What is required: Retype, exactly and with both ends included, the lines below from the one containing "The width and" through the end; omit the pictures.

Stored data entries
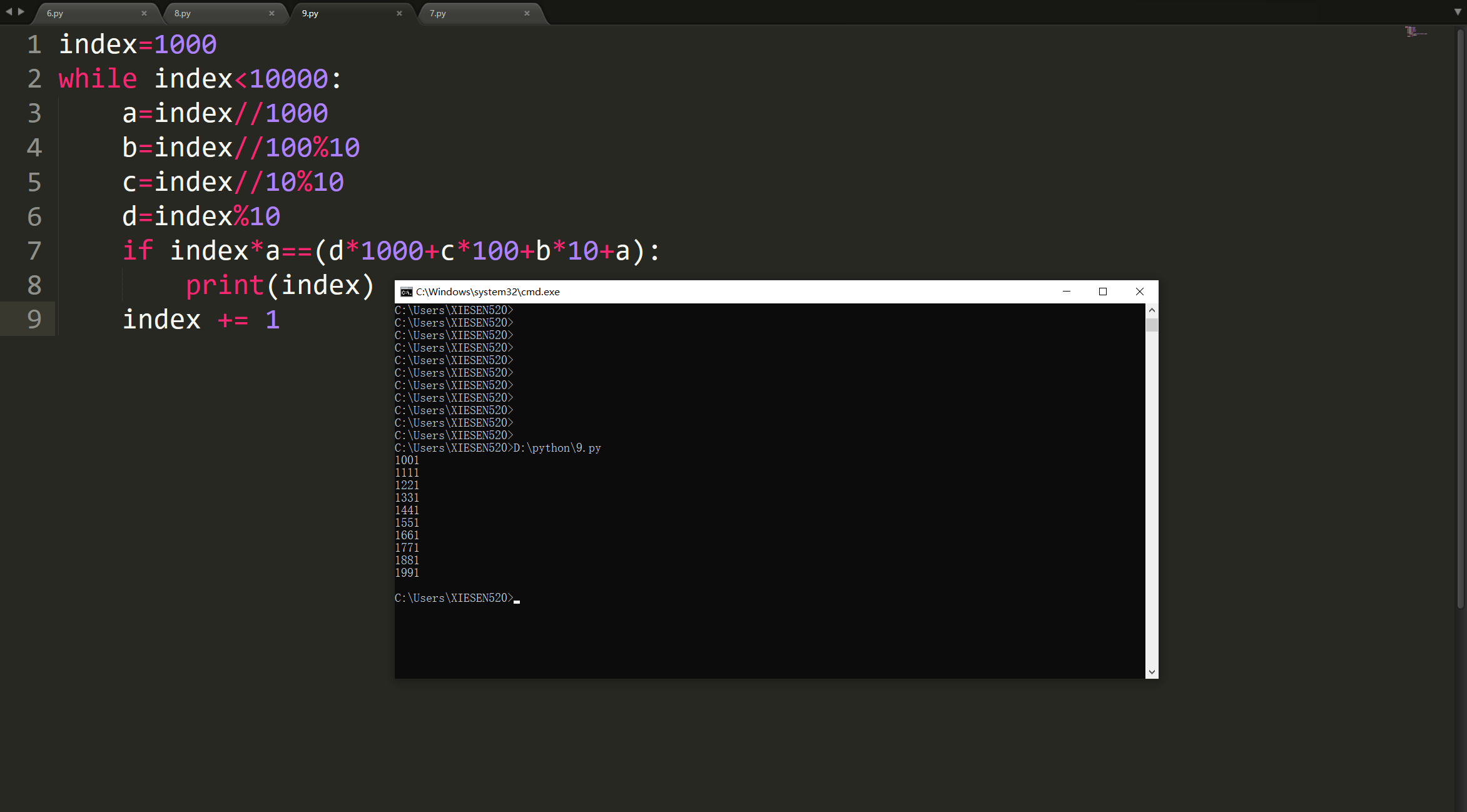Open the tab list dropdown arrow
Viewport: 1467px width, 812px height.
point(1458,12)
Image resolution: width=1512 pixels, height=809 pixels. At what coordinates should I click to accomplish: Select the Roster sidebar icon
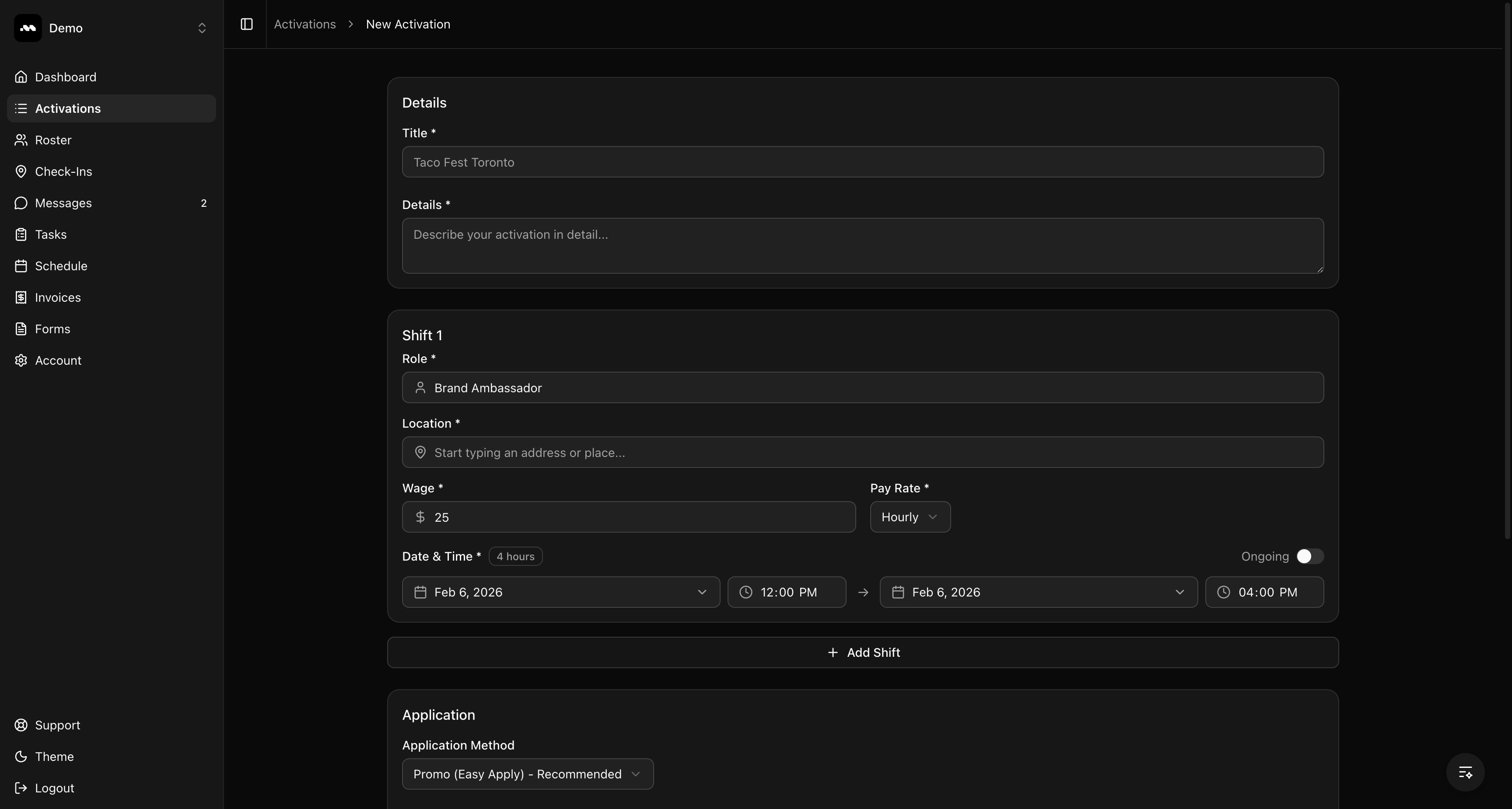[x=21, y=139]
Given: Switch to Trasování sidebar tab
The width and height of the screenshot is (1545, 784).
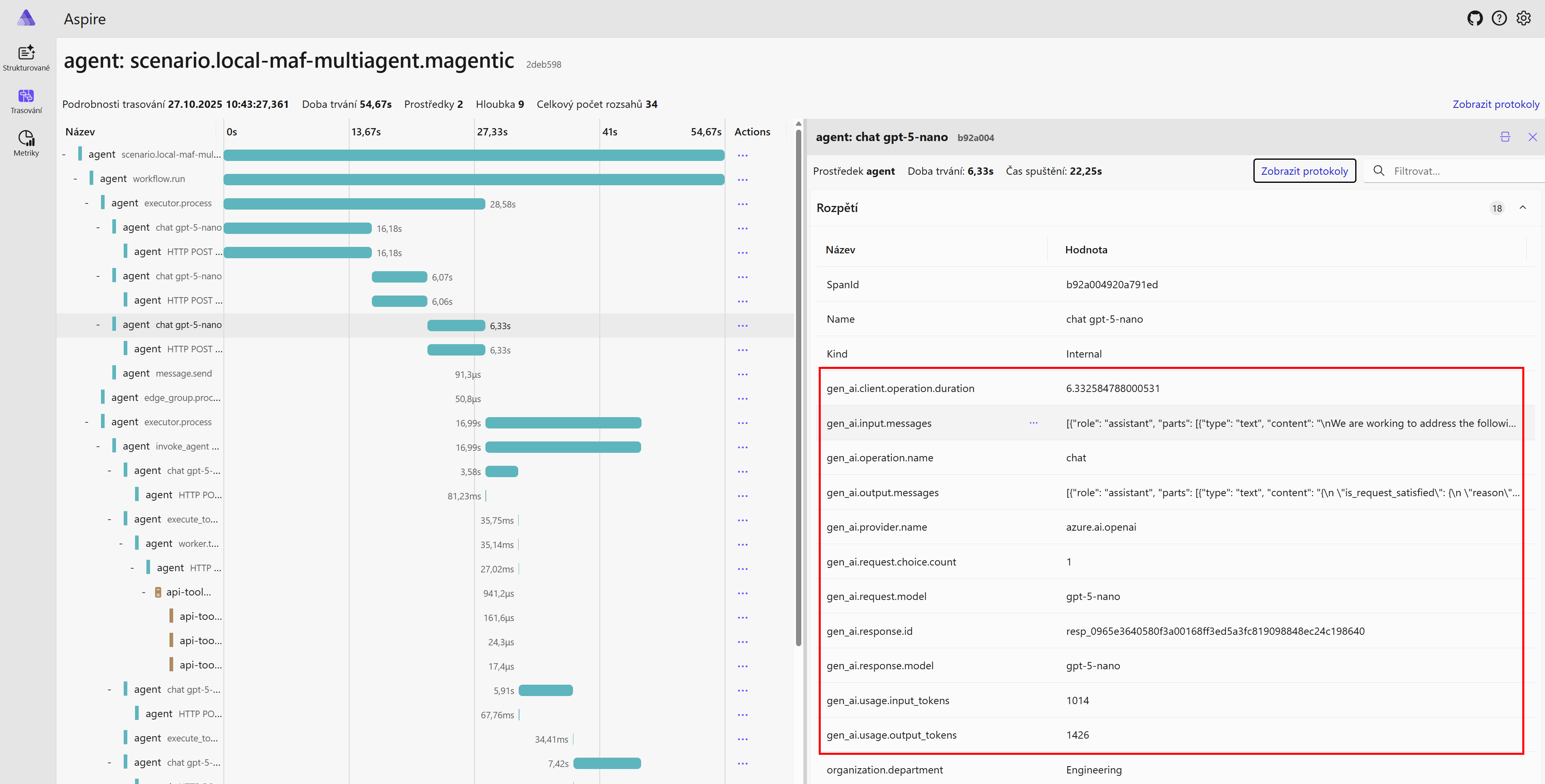Looking at the screenshot, I should pos(26,101).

Solution for this task:
The width and height of the screenshot is (1545, 784).
Looking at the screenshot, I should pos(26,101).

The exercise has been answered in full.